Our chosen pair mCerulean3_mRuby3 has the smallest bleed-through of the three pairs tested, as predicted from the excitation and emission spectra (Figure 1
). However, the obvious cost is a reduced spectral overlap, which results in a comparatively small Förster radius r0 because the spectral overlap is one of the important FRET pair-dependent variables that correlates positive with the size of r0. This difference in r0 (5.4 nm for mCerulean3_mRuby3 as compared to 6.1 nm for mClover3_mRuby3) theoretically results in a 30% difference in signal intensity when the distance between the fluorophores is close to r0 and slowly increases with the size of the distance to around 50% at a distance of around 10 nm, where the FRET efficiency itself drops below 5%.

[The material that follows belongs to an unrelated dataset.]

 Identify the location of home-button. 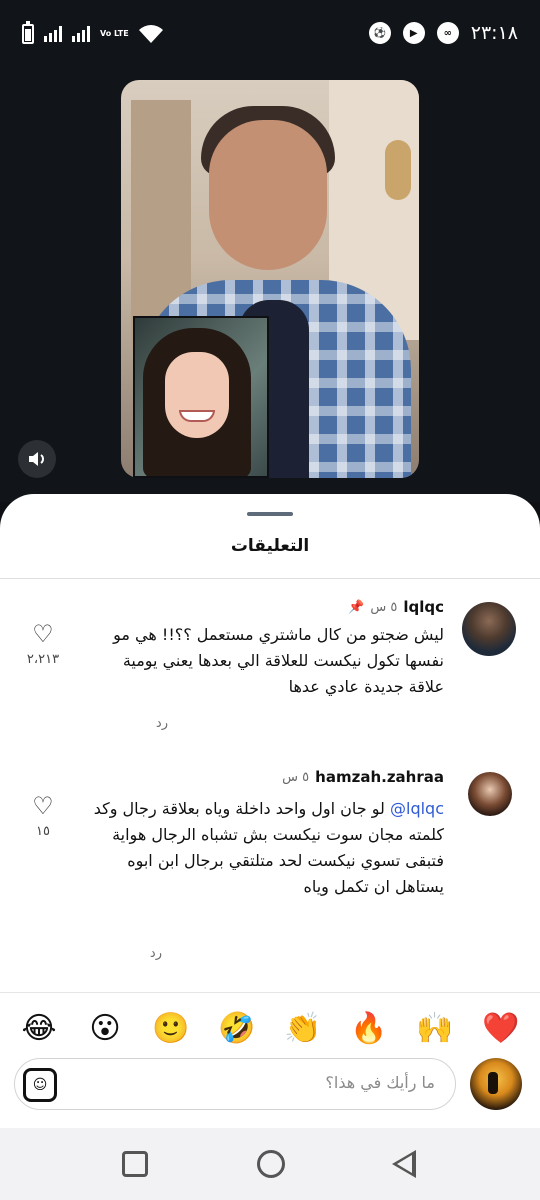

An important consideration for our strategy to develop an improved FRET pair is the fact that for the analysis of a static FRET signal in living cells, the background signal is of major importance. In our previous work using CFP_YFP as the sensor pair in a FACS-based FRET approach [4
], we observed that the cells presented with a highly variable individual autofluorescence in the wavelength range of the acceptor emission that substantially interfered with the mathematical correction of the donor bleed-through necessary for this FRET pair. This is of lower concern when working with FRET-based sensors that indicate a change in conditions, e.g., intracellular lactate concentration changes [19
] or GPCR activation [20
], because the individual cells serve as their own negative control in the before/after event assessment, and a 2% change in signal intensity can often be reliably identified. In contrast, a 2% variation of a static signal on a variable background is meaningless, which makes background reduction a major concern.
In conclusion, mCerulean3_mRuby3 is characterized as a promising FRET pair. The obvious next step is to test its suitability in live cells. FAMPIR expression plasmids are presently under construction to see whether we obtain the expected improvement in this procedure when exchanging CFP_YFP by mCerulean3_mRuby3.